Mitigating ML Model Decay in Continuous Integration with Data Drift Detection: An Empirical Study

Background: Machine Learning (ML) methods are being increasingly used for automating different activities, e.g., Test Case Prioritization (TCP), of Continuous Integration (CI). However, ML models need frequent retraining as a result of changes in the CI environment, more commonly known as data drift. Also, continuously retraining ML models consume a lot of time and effort. Hence, there is an urgent need of identifying and evaluating suitable approaches that can help in reducing the retraining efforts and time for ML models used for TCP in CI environments. Aims: This study aims to investigate the performance of using data drift detection techniques for automatically detecting the retraining points for ML models for TCP in CI environments without requiring detailed knowledge of the software projects. Method: We employed the Hellinger distance to identify changes in both the values and distribution of input data and leveraged these changes as retraining points for the ML model. We evaluated the efficacy of this method on multiple datasets and compared the APFDc and NAPFD evaluation metrics against models that were regularly retrained, with careful consideration of the statistical methods. Results: Our experimental evaluation of the Hellinger distance-based method demonstrated its efficacy and efficiency in detecting retraining points and reducing the associated costs. However, the performance of this method may vary depending on the dataset. Conclusions: Our findings suggest that data drift detection methods can assist in identifying retraining points for ML models in CI environments, while significantly reducing the required retraining time. These methods can be helpful for practitioners who lack specialized knowledge of software projects, enabling them to maintain ML model accuracy.

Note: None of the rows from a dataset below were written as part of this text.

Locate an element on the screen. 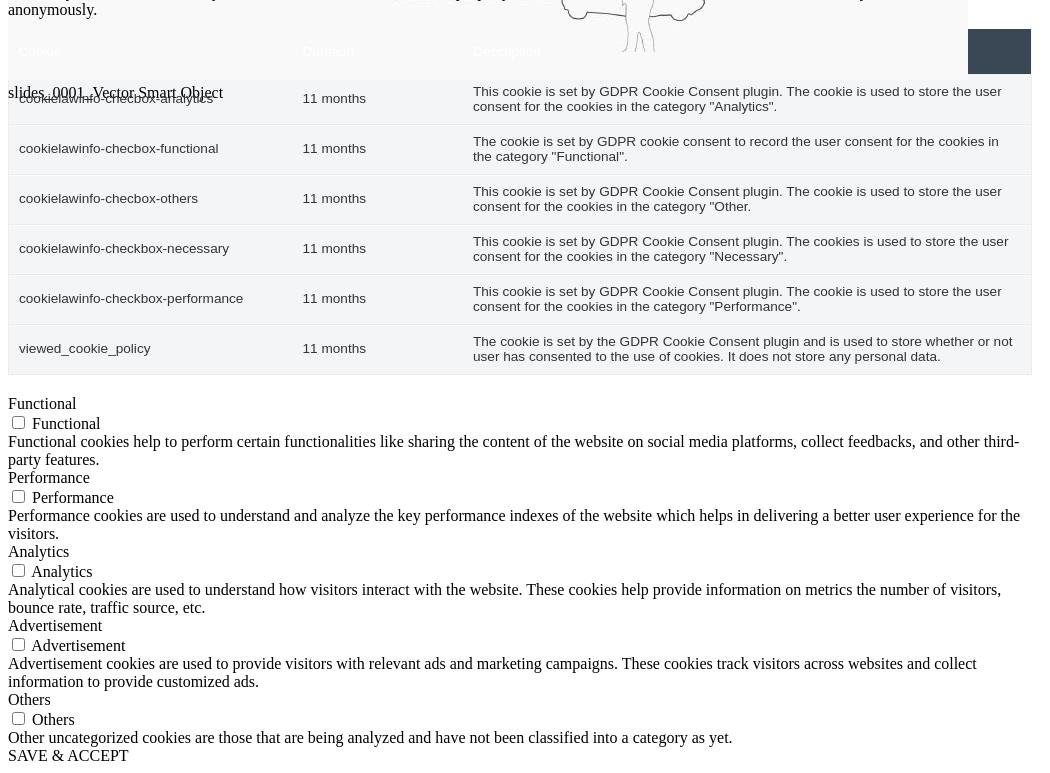 The image size is (1050, 773). 'cookielawinfo-checbox-analytics' is located at coordinates (115, 98).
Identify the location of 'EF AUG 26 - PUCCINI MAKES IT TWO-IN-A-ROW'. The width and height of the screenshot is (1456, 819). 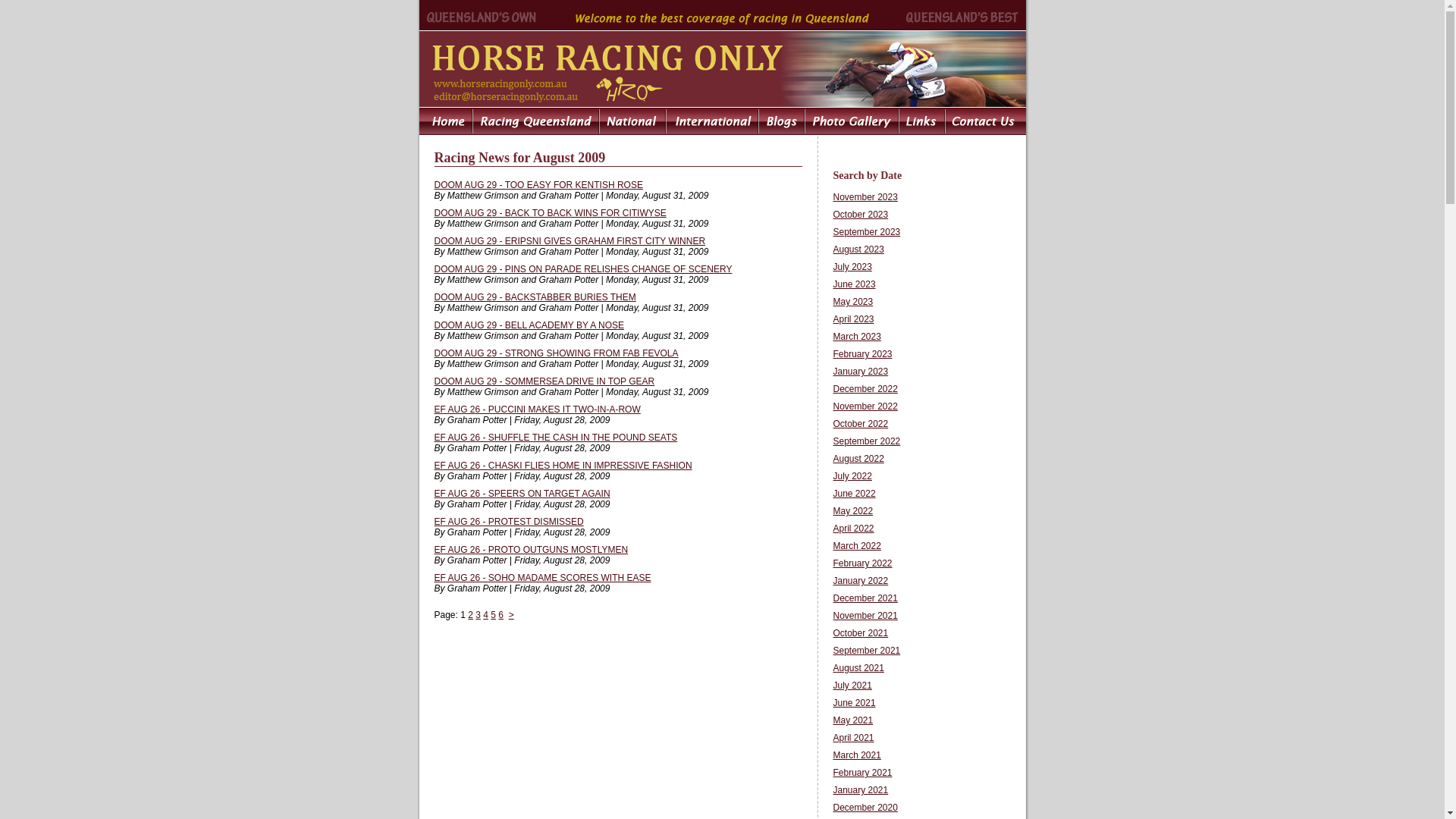
(537, 410).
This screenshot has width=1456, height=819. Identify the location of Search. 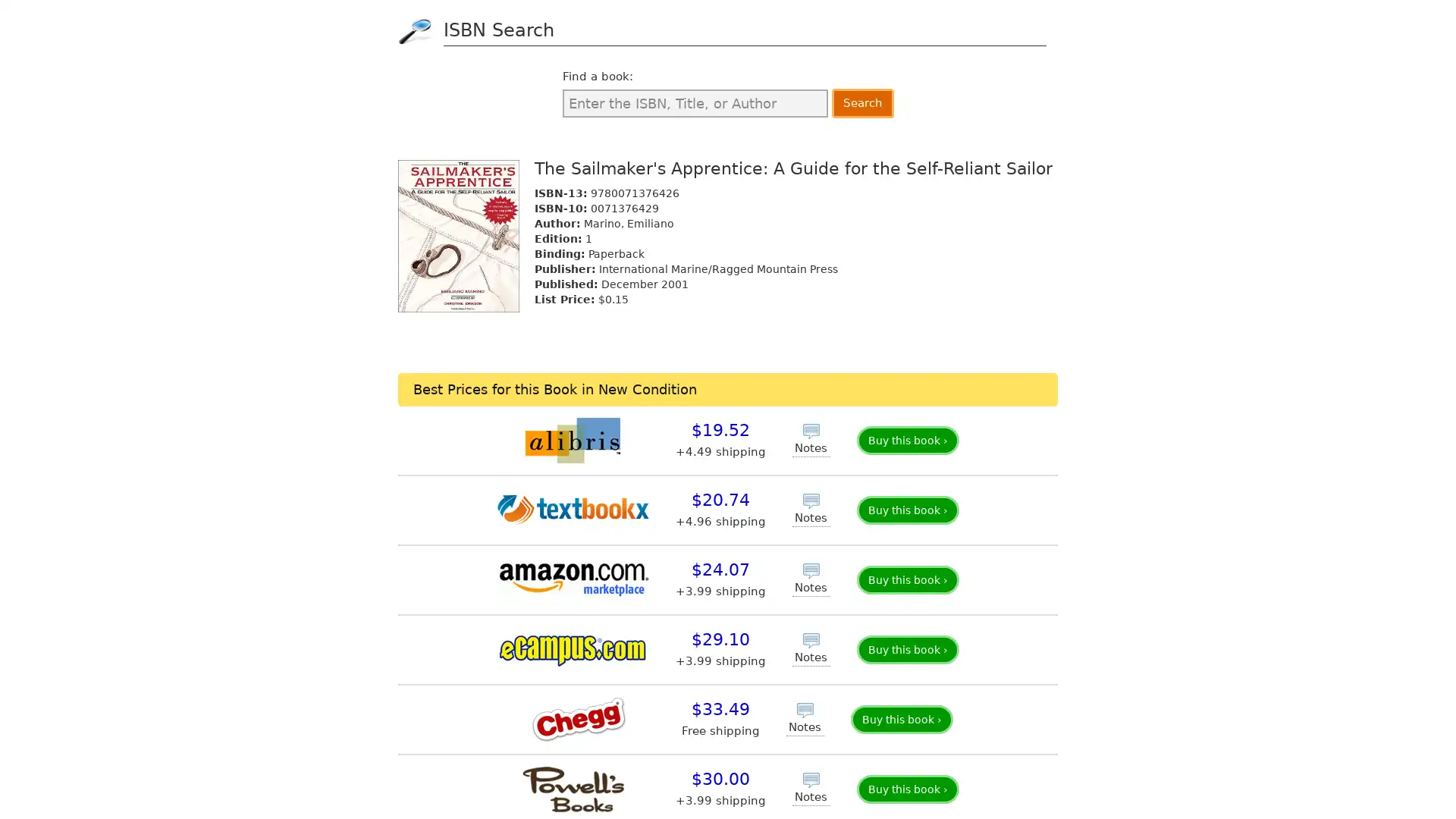
(862, 102).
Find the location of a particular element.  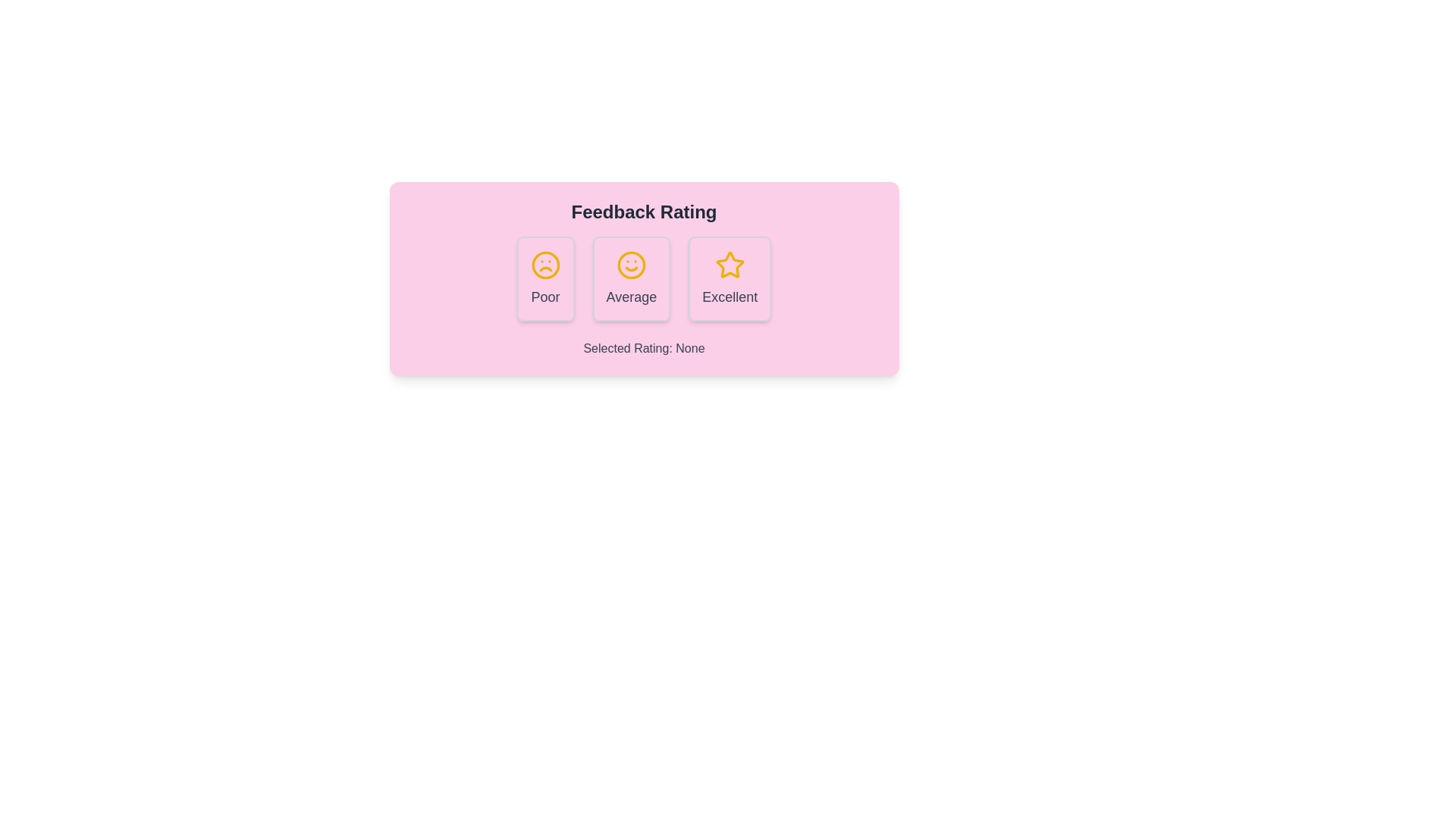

翻译：背景：机器学习方法正越来越多地被用于自动化持续集成中的不同活动（例如测试用例优先级排序）。然而，由于CI环境的变化（通常称为数据漂移），ML模型需要频繁重新训练。同时，持续重新训练ML模型会消耗大量时间和精力。因此，迫切需要识别和评估合适的方案，以帮助减少CI环境中用于TCP的ML模型的重新训练工作和时间。目的：本研究旨在探究使用数据漂移检测技术自动检测CI环境中TCP的ML模型重新训练点的性能，而无需了解软件项目的详细信息。方法：我们采用Hellinger距离来识别输入数据值和分布的变化，并将这些变化作为ML模型的重新训练点。我们在多个数据集上评估了该方法的有效性，并仔细考虑统计方法，将APFDc和NAPFD评估指标与定期重新训练的模型进行了比较。结果：我们对基于Hellinger距离方法的实验评估证明了其在检测重新训练点和降低相关成本方面的有效性和效率。然而，该方法的性能可能因数据集而异。结论：我们的研究结果表明，数据漂移检测方法可以帮助识别CI环境中ML模型的重新训练点，同时显著减少所需的重新训练时间。这些方法可以帮助缺乏软件项目专业知识从业者保持ML模型精度。